EXERCISE INSTRUCTIONS — Your answer should consist of the lines in the following data that contain "Заказать".

INFORMATION PROVIDED —
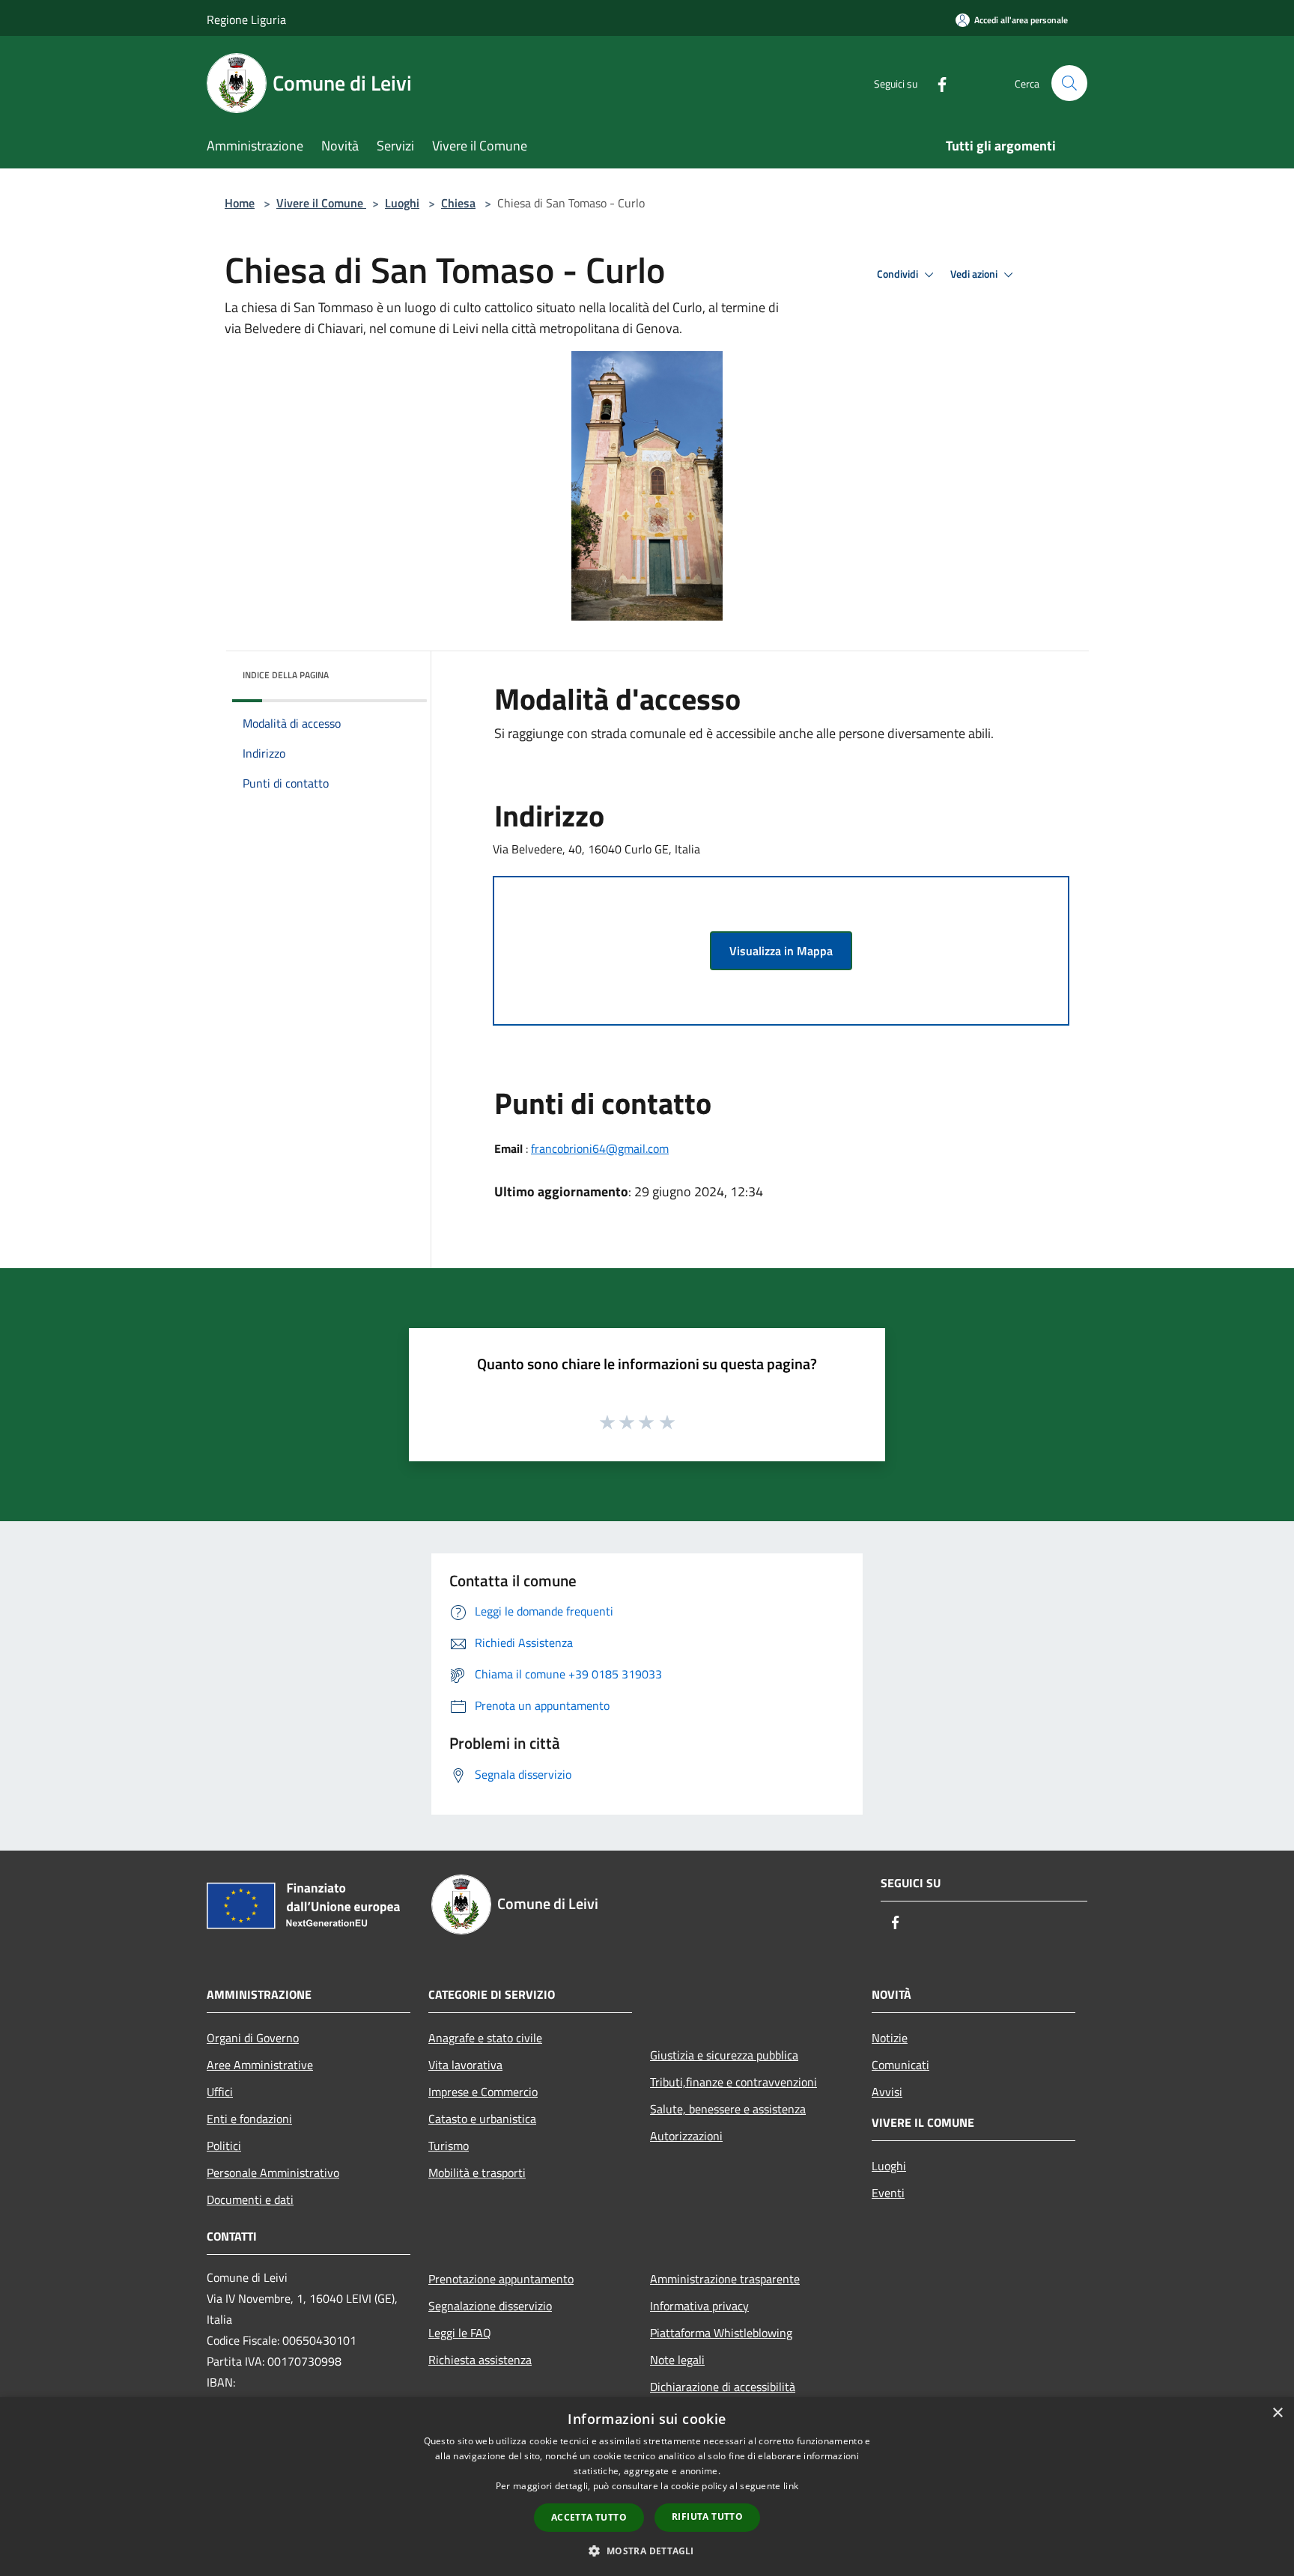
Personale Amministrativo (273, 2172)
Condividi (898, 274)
* * *
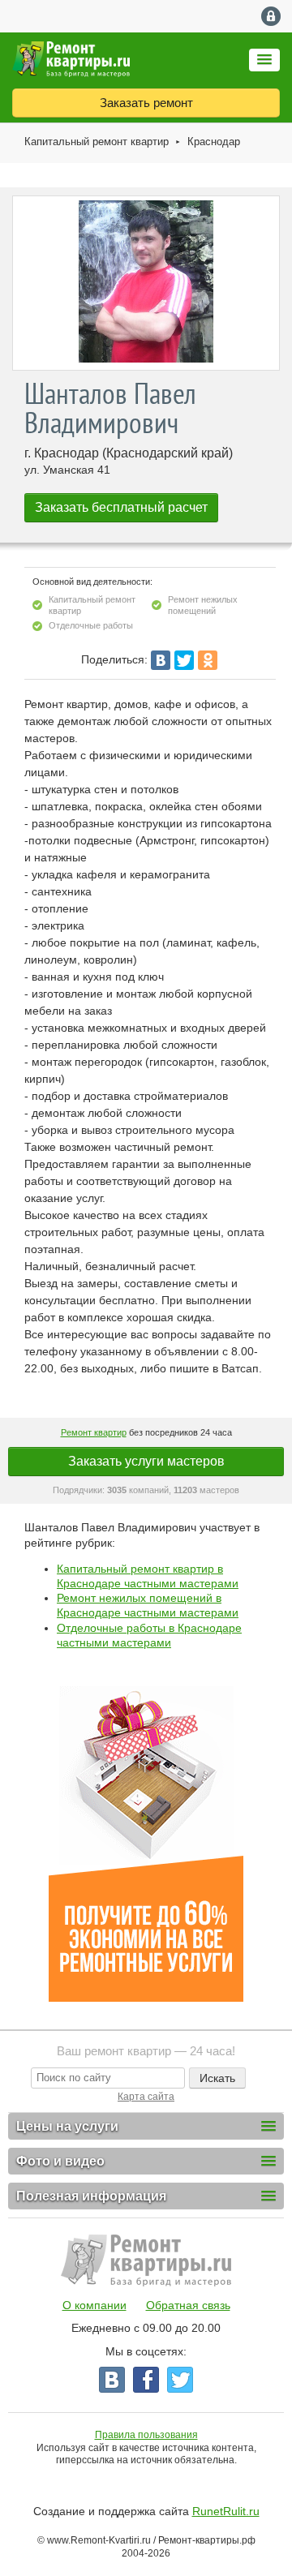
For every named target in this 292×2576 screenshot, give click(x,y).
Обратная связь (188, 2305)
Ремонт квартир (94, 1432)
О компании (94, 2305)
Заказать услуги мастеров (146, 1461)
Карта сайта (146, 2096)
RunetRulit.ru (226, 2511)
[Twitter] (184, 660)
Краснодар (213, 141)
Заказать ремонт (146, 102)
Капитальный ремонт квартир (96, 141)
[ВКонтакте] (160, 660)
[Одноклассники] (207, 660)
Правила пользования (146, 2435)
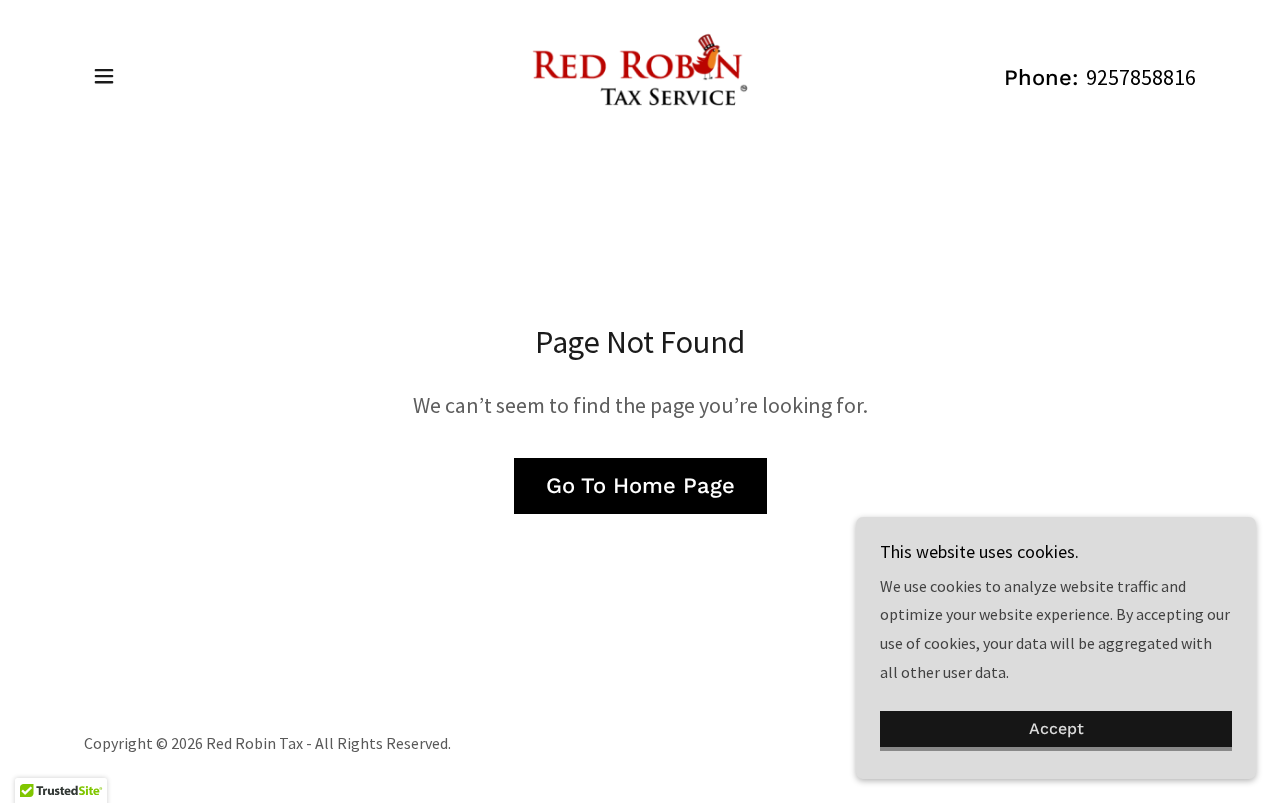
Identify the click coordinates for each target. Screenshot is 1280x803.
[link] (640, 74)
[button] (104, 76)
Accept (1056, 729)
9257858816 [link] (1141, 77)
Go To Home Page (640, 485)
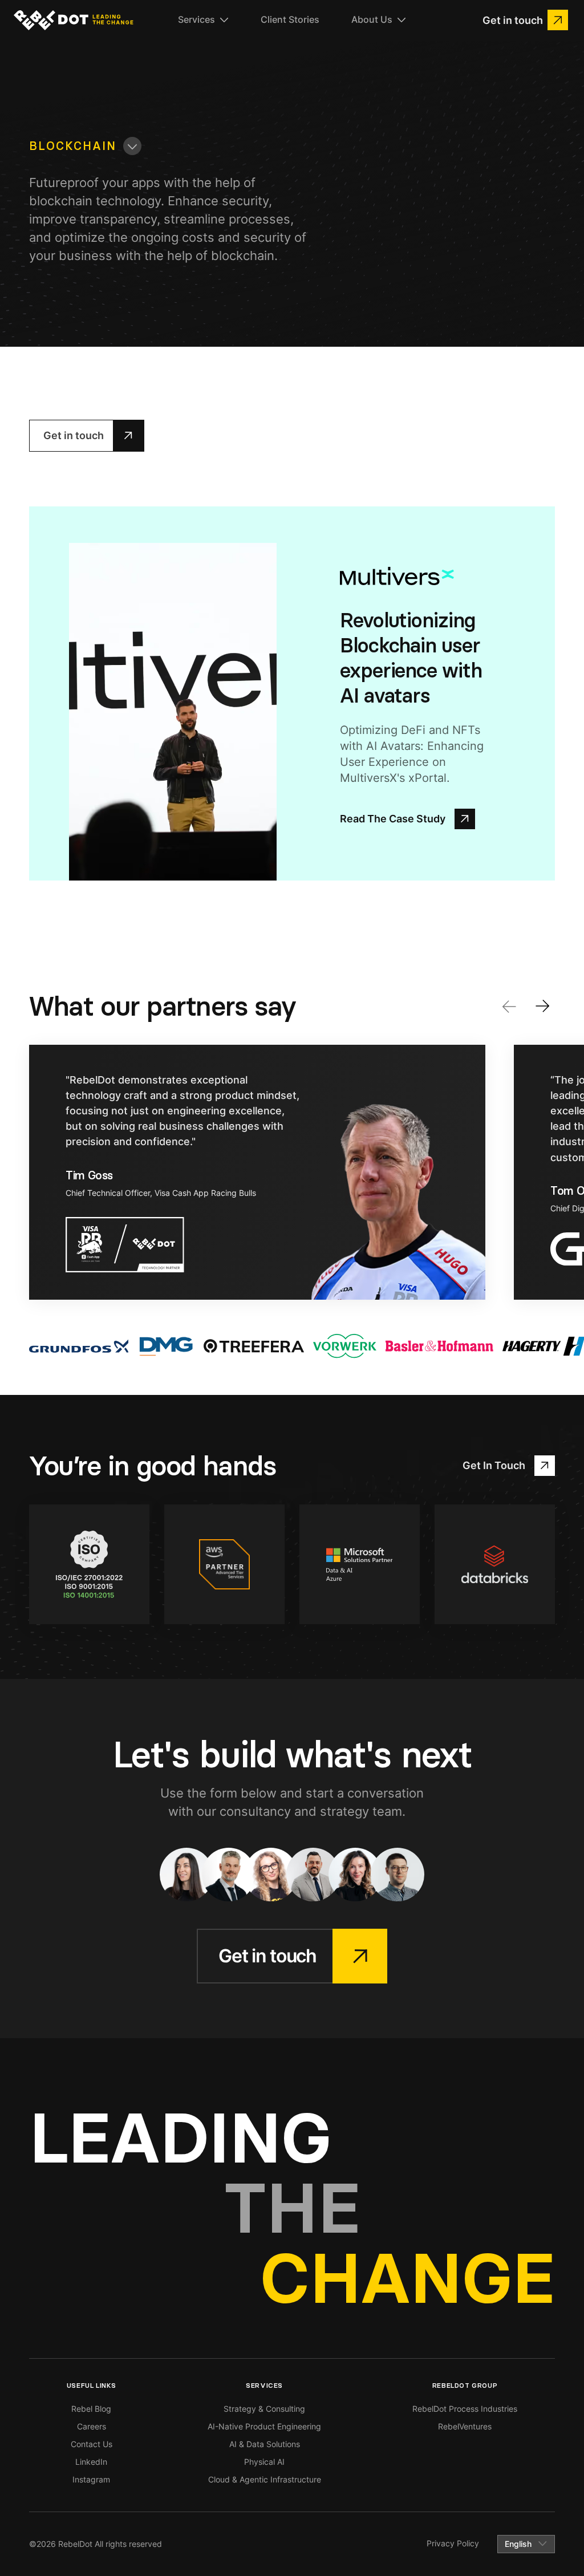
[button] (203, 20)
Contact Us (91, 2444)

SOLUTION —
Заказать услуги мастеров (146, 1461)
Заказать ремонт (146, 102)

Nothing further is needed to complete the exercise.